── ТЕКСТ ДЛЯ ИЗУЧЕНИЯ

Для некоторых солдат война приберегала трагические моменты пугающей ясности, когда туман сражения рассеивался и они вдруг с ужасом начинали осознавать, что творится вокруг них — не только смерть и разрушения, но и глубоко личную сущность войны. «Каждый день я по многу часов беседую с товарищами и умоляю их о смирении», — писал Зигберт Штеманн в бурные дни побед в июне 1940 года. И проницательно добавил: «Некоторых людей победа разрушает изнутри!» Это было откровение, которое Ги Сайер дополнил в более резком тоне: «Даже в победившей армии есть убитые и раненые». Более того, он писал:
«Войска на передовой уже решили, что их ждет в будущем... Нередко мы впадали в отчаяние. Кто может нас в этом винить? Мы знали, что почти наверняка погибнем...
Если отвага давала нам сил на несколько часов смирения, то часы и дни, следовавшие за этим, наполняли нас безграничной печалью. Потом мы были готовы стрелять, словно помешанные, не щадя никого. Мы не хотели умирать и были готовы убивать и истреблять, словно заранее мстя за себя... Умирая, мы испытывали злость от того, что не успели в достаточной мере отплатить за это. Если же мы выживали, то становились безумцами, неспособными привыкнуть к мирной жизни. Иногда мы пытались сбежать, но искусно сформулированные и четкие приказы успокаивали нас, словно уколы морфина».

────
── ФРАГМЕНТЫ ДАННЫХ

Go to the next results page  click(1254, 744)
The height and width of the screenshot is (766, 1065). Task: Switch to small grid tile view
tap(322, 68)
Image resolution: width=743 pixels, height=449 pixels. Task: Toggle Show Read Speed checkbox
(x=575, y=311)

────
── ФРАГМЕНТЫ ДАННЫХ

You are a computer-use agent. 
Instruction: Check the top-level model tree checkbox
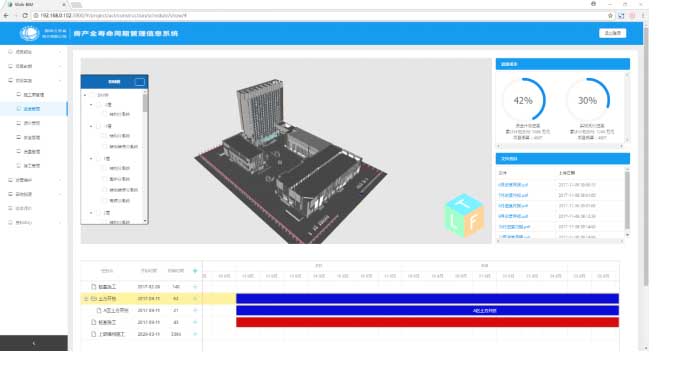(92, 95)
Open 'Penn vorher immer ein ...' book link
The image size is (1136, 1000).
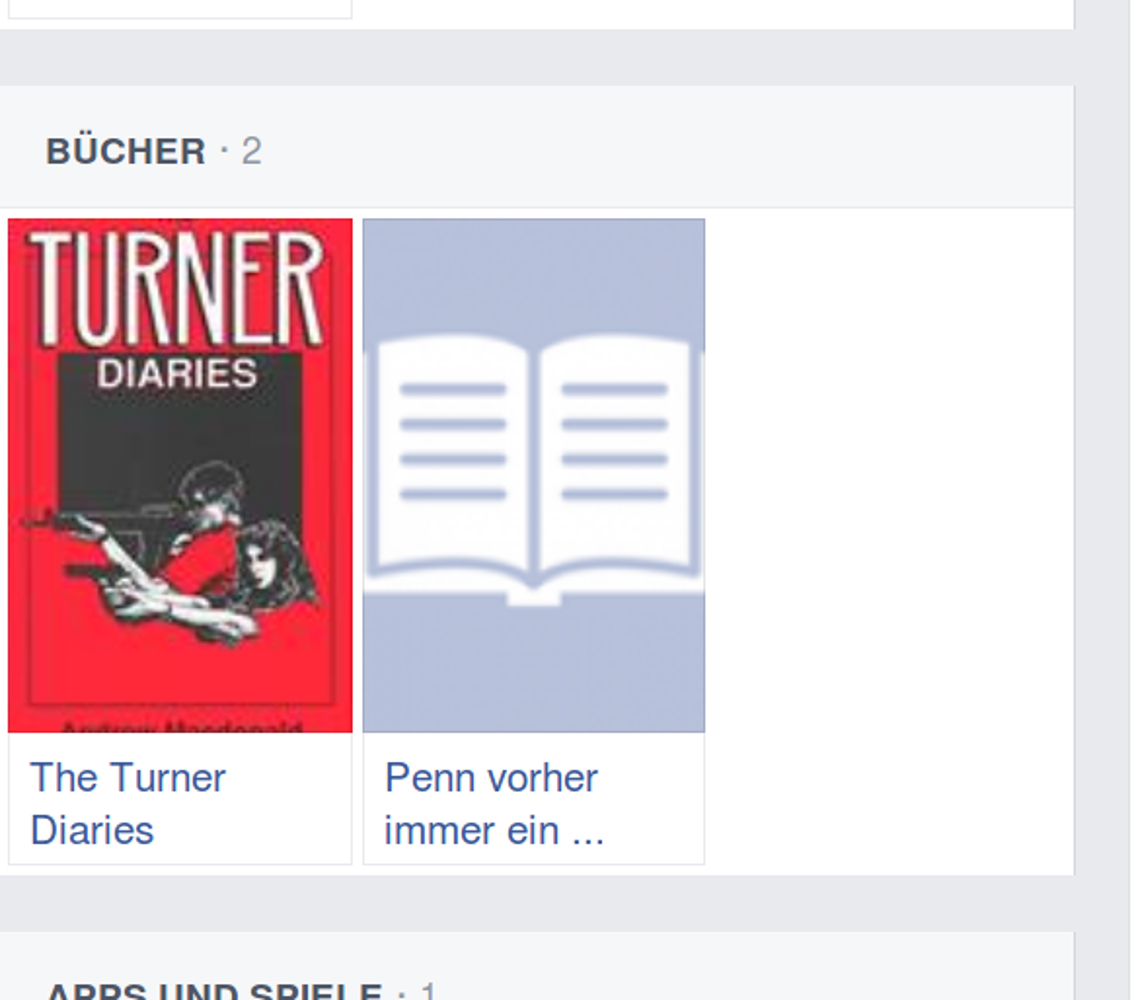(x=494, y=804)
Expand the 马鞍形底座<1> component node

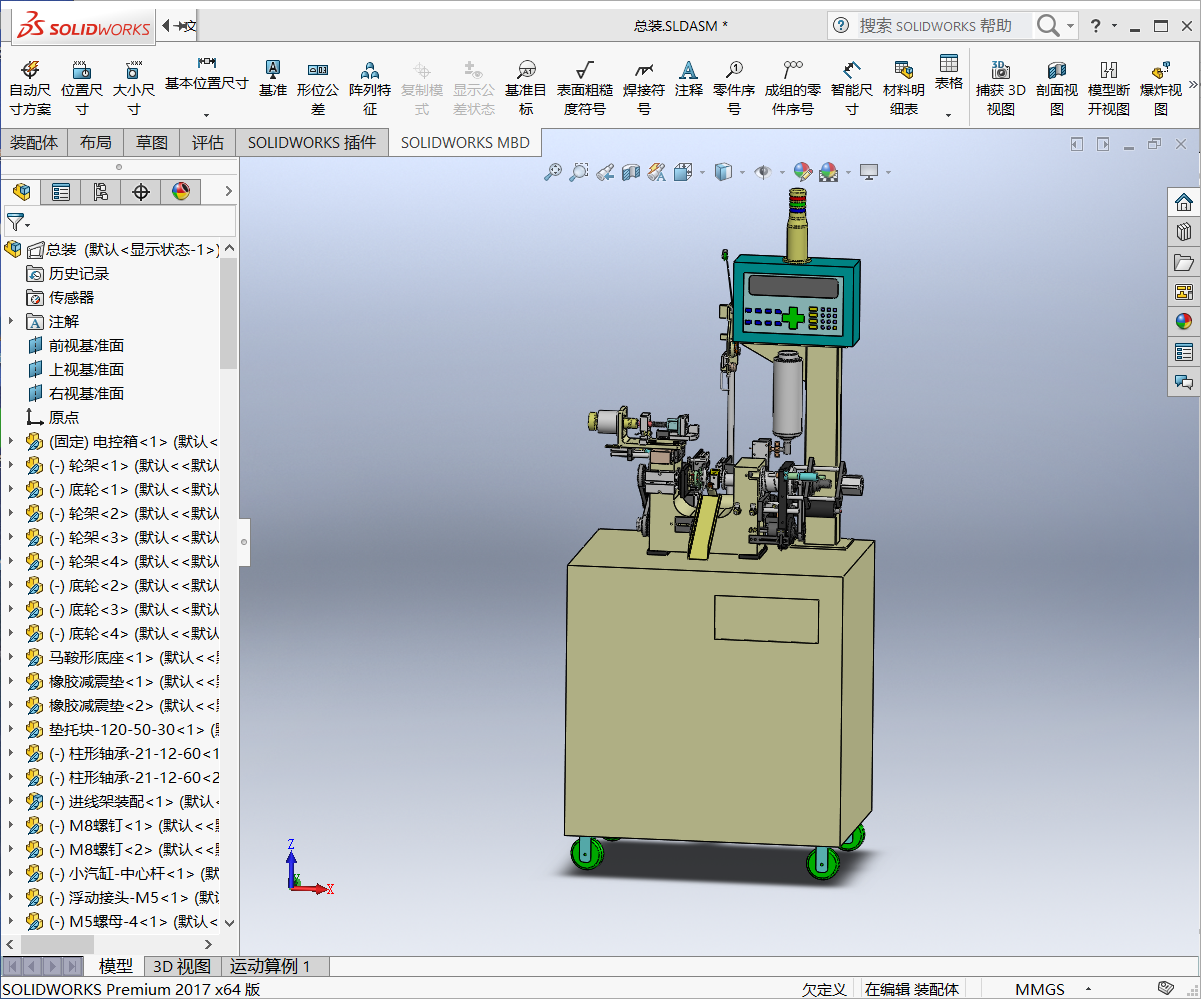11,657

────
── ФРАГМЕНТЫ ДАННЫХ

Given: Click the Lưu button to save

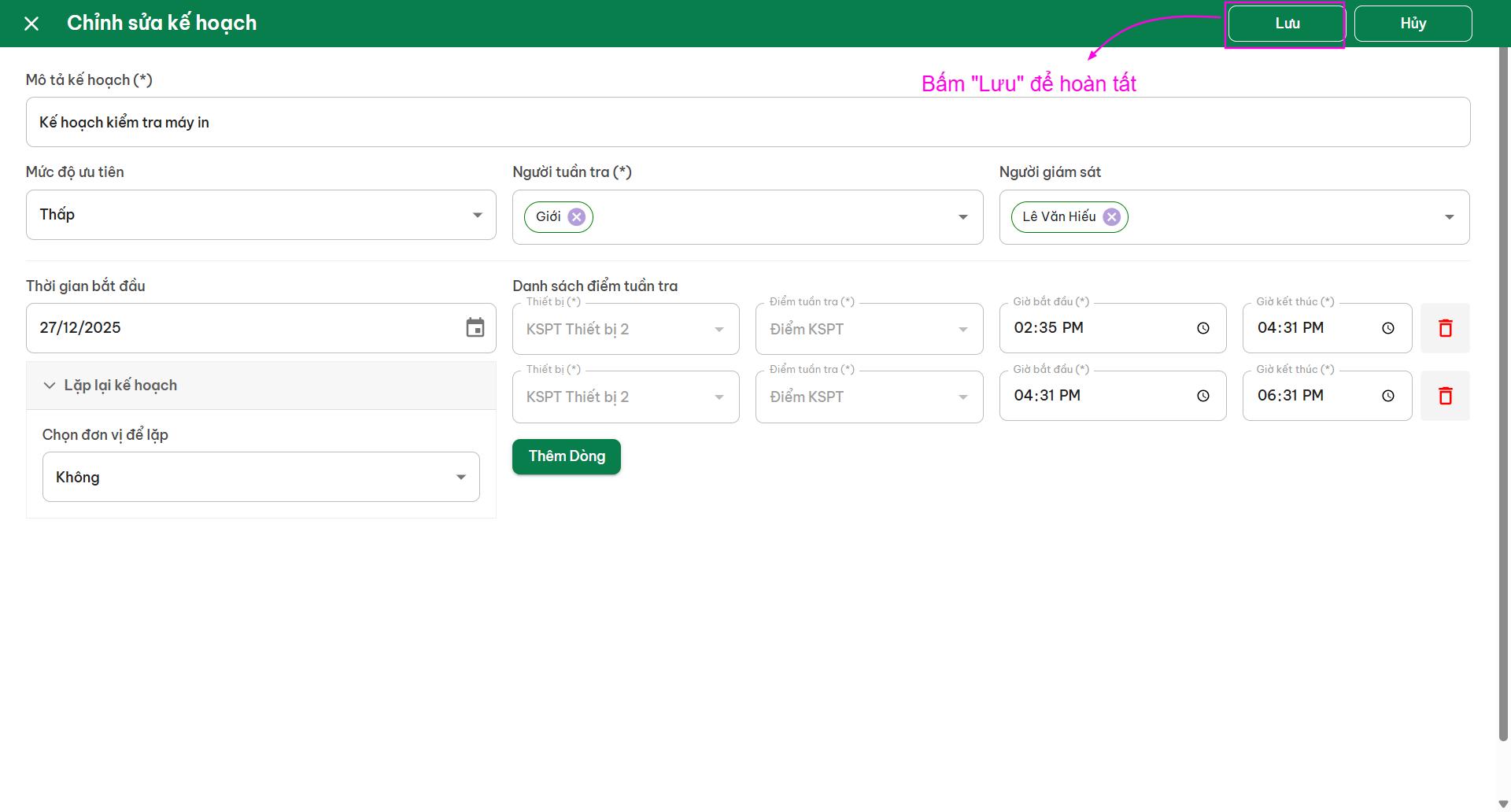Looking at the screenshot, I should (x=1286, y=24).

────

Приведите продолжение текста о том, как солдаты переживали войну, начиная сразу после его последнего предложения. Записи не связаны с текстом и представляют собой отдельный материал.

И все же, как было известно Сайеру, это спокойствие скоро улетучивалось, сменяясь боязнью «добиться наивысшего успеха, став мертвым героем», ведь смерть была слабым утешением для того, кто удостоился этой «чести». «Мало радости в том, чтобы разделить с другими собственную гибель», — сетовал безымянный солдат в Сталинграде. А другой добавлял: «Теперь остается или сдохнуть собачьей смертью, или отправиться в Сибирь». Пожалуй, в Сталинграде многие согласились бы с тем, что «осталось только два выхода: в рай или в Сибирь». Но этот жалкий выбор открывал главную слабость людей, столкнувшихся с машиной войны. «Дома... во многих газетах можно найти прекрасные, громкие слова, обведенные черной рамкой, — заключал тот же солдат в письме из Сталинграда. — Нам всегда воздают должное. Только не попадайся на всю эту идиотскую шумиху. Я так зол, что готов разнести все, что только увижу, но никогда в жизни я еще не чувствовал себя таким беспомощным». Война, как довелось изведать многим, была не романтическим приключением, но непрерывной чередой разрушительных событий, пока многие солдаты не решали, что выходом могут быть только санитарная машина или могильщик.